**Task**
Please swap "Back to top" for "Return to top" in the entries from the line with "People (632, 142)" through the last entry, and give those entries again with everything else unchanged.

**Excerpted records**
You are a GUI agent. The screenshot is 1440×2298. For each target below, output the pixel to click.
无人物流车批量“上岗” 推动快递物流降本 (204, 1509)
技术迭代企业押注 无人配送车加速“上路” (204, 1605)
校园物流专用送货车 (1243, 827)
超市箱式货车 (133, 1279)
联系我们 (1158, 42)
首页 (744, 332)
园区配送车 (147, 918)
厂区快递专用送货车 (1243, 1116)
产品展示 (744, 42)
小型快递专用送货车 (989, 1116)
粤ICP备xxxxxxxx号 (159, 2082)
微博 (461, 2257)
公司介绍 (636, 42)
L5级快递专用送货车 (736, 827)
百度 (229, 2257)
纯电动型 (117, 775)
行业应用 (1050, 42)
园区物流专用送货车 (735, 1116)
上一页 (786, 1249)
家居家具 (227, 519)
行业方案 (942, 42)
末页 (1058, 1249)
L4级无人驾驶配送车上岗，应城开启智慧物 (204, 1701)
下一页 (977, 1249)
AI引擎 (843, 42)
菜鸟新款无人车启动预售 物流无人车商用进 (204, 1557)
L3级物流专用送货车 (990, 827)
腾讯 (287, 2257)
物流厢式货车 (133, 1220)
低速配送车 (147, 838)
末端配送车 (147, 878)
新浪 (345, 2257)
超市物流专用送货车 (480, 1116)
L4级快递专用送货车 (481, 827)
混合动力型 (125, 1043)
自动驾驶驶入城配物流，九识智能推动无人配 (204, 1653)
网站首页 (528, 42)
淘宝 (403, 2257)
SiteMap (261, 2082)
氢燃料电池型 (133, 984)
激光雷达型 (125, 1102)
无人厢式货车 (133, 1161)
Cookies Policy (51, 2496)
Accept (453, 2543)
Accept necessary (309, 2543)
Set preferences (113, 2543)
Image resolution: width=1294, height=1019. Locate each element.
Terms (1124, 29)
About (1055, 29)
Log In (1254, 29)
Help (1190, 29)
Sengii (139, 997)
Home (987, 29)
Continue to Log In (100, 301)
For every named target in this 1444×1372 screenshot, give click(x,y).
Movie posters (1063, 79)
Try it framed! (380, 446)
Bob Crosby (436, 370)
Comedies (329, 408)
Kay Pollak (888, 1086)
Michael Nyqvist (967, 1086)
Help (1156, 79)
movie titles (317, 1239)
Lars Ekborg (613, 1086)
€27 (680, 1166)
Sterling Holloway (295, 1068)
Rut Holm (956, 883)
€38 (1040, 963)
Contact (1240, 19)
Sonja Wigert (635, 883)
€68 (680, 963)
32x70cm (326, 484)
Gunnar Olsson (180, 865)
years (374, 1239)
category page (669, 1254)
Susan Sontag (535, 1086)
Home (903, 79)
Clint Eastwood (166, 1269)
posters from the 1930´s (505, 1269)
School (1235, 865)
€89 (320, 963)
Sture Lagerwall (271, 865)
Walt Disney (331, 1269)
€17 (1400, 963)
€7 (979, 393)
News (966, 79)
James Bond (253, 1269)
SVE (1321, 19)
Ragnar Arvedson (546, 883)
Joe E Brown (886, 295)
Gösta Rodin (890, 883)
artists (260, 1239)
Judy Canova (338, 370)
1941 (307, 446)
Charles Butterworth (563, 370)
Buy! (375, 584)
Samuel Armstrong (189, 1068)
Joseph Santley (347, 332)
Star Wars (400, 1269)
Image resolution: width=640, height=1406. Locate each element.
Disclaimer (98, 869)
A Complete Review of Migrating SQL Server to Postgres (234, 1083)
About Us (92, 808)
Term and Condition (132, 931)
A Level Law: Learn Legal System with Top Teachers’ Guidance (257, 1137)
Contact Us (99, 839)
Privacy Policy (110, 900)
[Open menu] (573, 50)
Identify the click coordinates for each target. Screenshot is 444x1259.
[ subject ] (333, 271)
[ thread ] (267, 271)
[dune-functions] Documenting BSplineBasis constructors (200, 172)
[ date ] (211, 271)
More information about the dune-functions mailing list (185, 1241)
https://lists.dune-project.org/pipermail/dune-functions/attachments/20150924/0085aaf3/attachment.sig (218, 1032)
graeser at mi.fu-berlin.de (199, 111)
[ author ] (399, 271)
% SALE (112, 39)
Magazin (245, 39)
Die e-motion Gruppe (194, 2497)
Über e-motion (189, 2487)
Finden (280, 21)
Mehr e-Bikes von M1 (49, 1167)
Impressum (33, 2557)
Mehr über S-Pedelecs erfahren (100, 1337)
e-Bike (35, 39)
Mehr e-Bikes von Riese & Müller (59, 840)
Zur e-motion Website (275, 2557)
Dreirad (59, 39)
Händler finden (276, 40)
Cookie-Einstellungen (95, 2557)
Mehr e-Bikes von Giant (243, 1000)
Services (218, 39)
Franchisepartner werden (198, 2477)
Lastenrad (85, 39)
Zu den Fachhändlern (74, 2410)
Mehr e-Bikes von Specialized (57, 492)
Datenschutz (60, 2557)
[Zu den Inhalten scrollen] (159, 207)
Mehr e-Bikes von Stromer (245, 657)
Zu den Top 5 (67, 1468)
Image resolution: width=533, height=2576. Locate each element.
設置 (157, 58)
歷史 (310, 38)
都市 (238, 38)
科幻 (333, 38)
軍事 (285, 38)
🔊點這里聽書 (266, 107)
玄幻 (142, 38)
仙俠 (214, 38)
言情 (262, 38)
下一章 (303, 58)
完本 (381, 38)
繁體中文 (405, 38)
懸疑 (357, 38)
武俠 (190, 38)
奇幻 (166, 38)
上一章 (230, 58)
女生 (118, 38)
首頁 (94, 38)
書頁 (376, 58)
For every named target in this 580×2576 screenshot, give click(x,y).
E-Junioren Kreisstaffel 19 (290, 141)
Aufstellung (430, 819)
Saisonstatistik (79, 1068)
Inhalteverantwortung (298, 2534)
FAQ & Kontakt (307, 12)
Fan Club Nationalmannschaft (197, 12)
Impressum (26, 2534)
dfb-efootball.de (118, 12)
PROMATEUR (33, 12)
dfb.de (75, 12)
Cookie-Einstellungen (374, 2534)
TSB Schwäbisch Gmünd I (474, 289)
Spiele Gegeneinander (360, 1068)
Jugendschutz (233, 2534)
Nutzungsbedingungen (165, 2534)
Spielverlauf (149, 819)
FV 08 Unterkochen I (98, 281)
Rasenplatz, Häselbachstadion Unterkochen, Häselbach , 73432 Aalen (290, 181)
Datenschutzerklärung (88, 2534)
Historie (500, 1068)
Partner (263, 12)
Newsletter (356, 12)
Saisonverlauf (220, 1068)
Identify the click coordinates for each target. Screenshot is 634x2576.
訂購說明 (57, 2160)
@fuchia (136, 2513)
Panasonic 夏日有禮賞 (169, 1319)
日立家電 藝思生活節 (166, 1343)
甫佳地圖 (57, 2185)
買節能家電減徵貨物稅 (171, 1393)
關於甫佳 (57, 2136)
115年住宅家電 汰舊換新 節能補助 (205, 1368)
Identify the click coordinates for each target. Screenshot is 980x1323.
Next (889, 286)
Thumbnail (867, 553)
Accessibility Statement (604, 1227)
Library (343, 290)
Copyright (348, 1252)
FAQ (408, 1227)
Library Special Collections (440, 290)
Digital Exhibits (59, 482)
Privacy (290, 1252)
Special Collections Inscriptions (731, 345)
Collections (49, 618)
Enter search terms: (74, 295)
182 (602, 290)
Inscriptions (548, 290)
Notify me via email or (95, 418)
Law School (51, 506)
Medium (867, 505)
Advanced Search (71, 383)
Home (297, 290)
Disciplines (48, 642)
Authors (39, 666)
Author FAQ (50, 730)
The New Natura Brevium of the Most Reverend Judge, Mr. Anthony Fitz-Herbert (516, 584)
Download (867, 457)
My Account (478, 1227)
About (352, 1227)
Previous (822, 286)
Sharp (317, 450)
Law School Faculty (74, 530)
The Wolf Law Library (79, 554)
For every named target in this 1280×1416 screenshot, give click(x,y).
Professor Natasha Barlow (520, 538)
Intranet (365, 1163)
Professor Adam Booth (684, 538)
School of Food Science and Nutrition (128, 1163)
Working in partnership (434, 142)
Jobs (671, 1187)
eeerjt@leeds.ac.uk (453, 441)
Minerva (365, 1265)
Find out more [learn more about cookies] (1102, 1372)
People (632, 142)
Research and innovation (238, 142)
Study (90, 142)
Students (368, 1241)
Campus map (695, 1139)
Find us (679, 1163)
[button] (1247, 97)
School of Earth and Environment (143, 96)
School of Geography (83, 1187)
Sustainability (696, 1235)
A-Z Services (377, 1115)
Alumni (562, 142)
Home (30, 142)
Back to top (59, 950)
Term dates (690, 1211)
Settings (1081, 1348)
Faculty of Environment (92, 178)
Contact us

**Exercise solution**
People (632, 142)
Research and innovation (238, 142)
Study (90, 142)
Students (368, 1241)
Campus map (695, 1139)
Find us (679, 1163)
[button] (1247, 97)
School of Earth and Environment (143, 96)
School of Geography (83, 1187)
Sustainability (696, 1235)
A-Z Services (377, 1115)
Alumni (562, 142)
Home (30, 142)
Return to top (59, 950)
Term dates (690, 1211)
Settings (1081, 1348)
Faculty of Environment (92, 178)
Contact us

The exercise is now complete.